---------- RAW RECORDS ----------
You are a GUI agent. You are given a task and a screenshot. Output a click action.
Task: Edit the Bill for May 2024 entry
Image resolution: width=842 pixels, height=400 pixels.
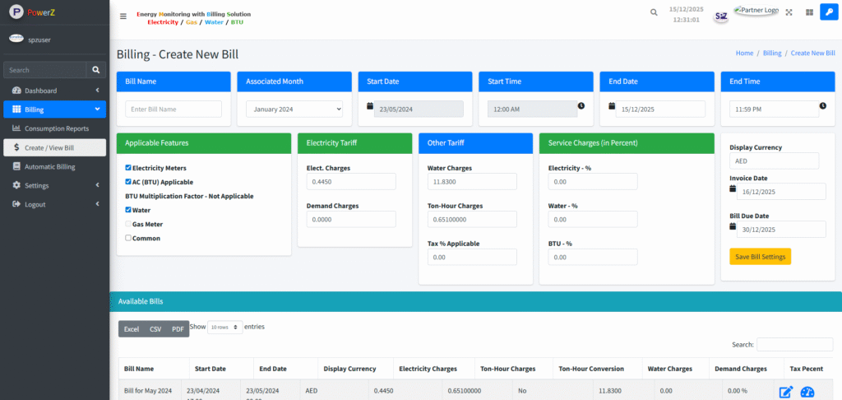[785, 392]
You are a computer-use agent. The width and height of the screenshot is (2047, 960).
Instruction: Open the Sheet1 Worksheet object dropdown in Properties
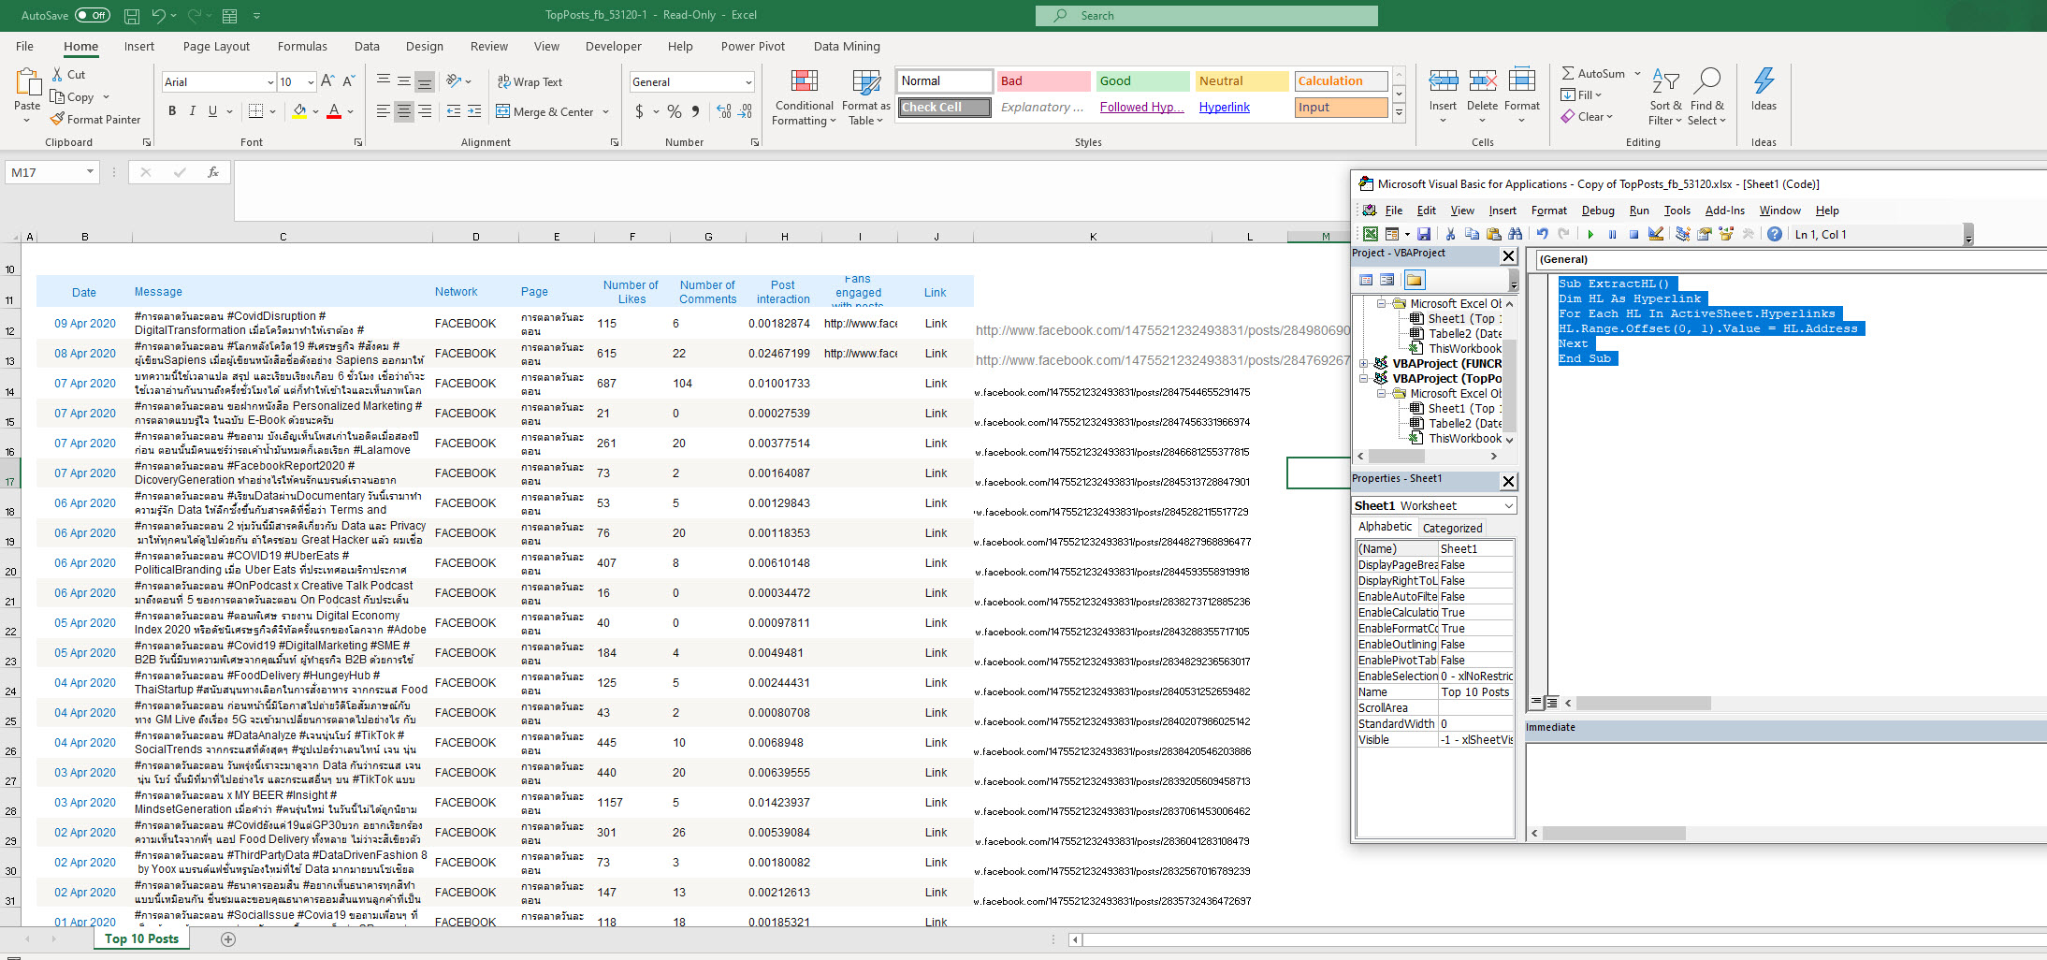pos(1508,505)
----------
Pull out every line above that contains the string "height", copying each in full.

TASK ANSWER
Image resolution: width=842 pixels, height=400 pixels.
You are a computer-use agent. The width and height of the screenshot is (2047, 960).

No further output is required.